Right after the explosion – when none of the scientist knew anything about what those nanites really were - people suddenly lost all trust toward each other, for weeks there were no new weddings, boundaries formed, friendships made or love felt. Nothing. People were looking at each other suspiciously waiting for other person to pop-up into a '_spoiled meat_' in front of their very eyes. At most of the time the suspicions were exaggerated but… my fiancé turned into this kind of… monster – that's why I joined the organization in the first place. If any of the squads didn't kill her to this day, she most likely still roams somewhere near our family ranches in Texas. I still have hope of having her back one day. I try to not to think about it much though, or else I'll break down.

At Providence you have to be tough, every thing about it is still somehow unfinished and chaotic.

I still remember that at first months Dl Hutton, the 'warden' - as we nicknamed him, treated us all more like prisoners than humanity last hope. Maybe due the fact that most of us – 'grunts' - really _were_ prisoners: Men who agreed to this madness for shortening their several for life sentences to just one. Because of that I could die not only torn into smithereens by a '_spoiled meat'_ but also from a hands of drug addicted thugs. Don't judge them thought, it's not that we had a choice whenever or not to take drugs. We all got them as part of our 'rations' – it was suppose to enhance our durability, made us work harder while sleeping less. At first I was disgusted by the sheer idea but I adapted… quicker than I hoped I would.

It was a showcase of human nature at it's finest.

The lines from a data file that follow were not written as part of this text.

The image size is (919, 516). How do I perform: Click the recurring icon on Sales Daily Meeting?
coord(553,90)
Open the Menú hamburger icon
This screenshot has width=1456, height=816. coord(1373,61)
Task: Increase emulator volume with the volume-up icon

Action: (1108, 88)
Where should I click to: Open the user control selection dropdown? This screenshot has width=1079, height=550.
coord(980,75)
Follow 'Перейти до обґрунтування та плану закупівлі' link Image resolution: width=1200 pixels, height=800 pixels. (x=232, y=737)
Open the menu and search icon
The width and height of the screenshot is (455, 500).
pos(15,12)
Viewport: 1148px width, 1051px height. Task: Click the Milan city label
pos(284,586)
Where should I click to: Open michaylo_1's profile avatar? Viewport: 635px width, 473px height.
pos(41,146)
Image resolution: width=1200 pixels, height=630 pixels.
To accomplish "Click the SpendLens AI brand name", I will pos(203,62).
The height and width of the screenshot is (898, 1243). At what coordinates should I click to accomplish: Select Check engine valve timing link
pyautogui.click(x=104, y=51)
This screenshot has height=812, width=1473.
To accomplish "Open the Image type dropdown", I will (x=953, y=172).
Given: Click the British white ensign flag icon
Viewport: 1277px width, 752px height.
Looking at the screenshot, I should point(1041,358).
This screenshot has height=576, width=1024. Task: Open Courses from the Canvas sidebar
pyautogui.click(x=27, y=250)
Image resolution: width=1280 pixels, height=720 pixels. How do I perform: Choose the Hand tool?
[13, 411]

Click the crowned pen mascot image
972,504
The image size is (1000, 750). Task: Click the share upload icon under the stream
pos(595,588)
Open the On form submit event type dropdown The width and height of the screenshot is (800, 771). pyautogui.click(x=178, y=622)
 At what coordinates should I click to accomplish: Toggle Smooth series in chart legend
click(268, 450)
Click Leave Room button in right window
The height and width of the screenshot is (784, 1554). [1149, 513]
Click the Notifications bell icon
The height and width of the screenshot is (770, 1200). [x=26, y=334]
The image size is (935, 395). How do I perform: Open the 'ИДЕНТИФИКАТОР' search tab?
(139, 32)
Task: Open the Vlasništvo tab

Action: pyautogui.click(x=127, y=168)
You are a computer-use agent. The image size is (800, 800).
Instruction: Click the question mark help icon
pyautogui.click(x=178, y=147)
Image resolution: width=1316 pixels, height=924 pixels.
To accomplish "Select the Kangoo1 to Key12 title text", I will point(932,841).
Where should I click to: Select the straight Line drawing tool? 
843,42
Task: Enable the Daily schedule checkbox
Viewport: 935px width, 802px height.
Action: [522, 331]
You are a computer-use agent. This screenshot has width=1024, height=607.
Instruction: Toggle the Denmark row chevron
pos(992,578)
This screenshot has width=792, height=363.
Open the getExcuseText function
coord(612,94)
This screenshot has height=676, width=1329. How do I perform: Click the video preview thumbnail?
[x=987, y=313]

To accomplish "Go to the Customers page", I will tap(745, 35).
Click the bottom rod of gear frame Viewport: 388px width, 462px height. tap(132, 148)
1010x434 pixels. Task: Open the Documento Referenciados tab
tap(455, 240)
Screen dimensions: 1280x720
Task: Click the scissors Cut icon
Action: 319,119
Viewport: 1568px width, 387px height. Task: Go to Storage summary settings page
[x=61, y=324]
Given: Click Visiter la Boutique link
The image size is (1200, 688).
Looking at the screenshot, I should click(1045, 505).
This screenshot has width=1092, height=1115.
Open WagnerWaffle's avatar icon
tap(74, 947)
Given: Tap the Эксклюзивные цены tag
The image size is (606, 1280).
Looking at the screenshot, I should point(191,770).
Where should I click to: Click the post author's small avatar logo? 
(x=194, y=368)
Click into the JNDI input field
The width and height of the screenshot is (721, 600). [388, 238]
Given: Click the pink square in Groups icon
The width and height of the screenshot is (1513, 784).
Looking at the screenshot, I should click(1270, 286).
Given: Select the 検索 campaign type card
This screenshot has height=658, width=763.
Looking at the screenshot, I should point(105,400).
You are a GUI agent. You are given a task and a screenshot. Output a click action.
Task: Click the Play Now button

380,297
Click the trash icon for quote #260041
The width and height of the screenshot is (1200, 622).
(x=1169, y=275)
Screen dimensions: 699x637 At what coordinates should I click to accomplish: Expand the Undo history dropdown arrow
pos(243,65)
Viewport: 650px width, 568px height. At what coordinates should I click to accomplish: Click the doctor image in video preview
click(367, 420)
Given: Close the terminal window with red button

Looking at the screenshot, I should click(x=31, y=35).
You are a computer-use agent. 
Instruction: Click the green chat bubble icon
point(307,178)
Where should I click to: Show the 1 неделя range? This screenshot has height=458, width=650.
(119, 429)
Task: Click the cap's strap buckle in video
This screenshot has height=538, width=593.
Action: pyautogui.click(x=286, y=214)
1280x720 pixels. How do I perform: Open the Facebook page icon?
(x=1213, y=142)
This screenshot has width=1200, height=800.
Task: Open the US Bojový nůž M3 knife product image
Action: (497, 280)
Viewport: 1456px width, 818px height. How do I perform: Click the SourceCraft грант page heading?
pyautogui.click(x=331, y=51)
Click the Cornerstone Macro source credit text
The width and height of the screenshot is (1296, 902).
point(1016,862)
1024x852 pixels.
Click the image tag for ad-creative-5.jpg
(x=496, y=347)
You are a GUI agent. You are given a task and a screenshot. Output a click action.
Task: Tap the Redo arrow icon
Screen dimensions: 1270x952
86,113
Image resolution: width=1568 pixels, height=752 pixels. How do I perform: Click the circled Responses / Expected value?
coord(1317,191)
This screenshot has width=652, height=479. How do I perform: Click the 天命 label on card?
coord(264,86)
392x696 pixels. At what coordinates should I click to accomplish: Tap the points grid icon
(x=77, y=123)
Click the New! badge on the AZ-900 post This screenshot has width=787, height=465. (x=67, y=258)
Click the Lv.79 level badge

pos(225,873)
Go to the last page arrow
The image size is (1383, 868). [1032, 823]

The food was terrible as well – the same tasteless hogwash was served every day for every meal. After weeks, this grayish pulp was gagging up my throat. I wished for a meatloaf with mashed potatoes, just as my beloved would have prepared for Sunday lunch, if she was still alive or at least human. There was also another problems like not enough room for us all to sleep. People were all cramped in an enormous hangar. Those who had already banded, were sleeping for two, three men on a one mattress. I remember that for a first week I tried to sleep crouching, with my back pressed to the wall. I was a sentence-less newbie, cold and confused. I could still sleep-pretend that way to this day, if not 'Knight' who accosted me after one of missions. He asked me if I would like to crash a night on his mattress, he said he mostly sleep alone – except few times when his 'business partner' – a guy named Six - crash to have some rest in between missions.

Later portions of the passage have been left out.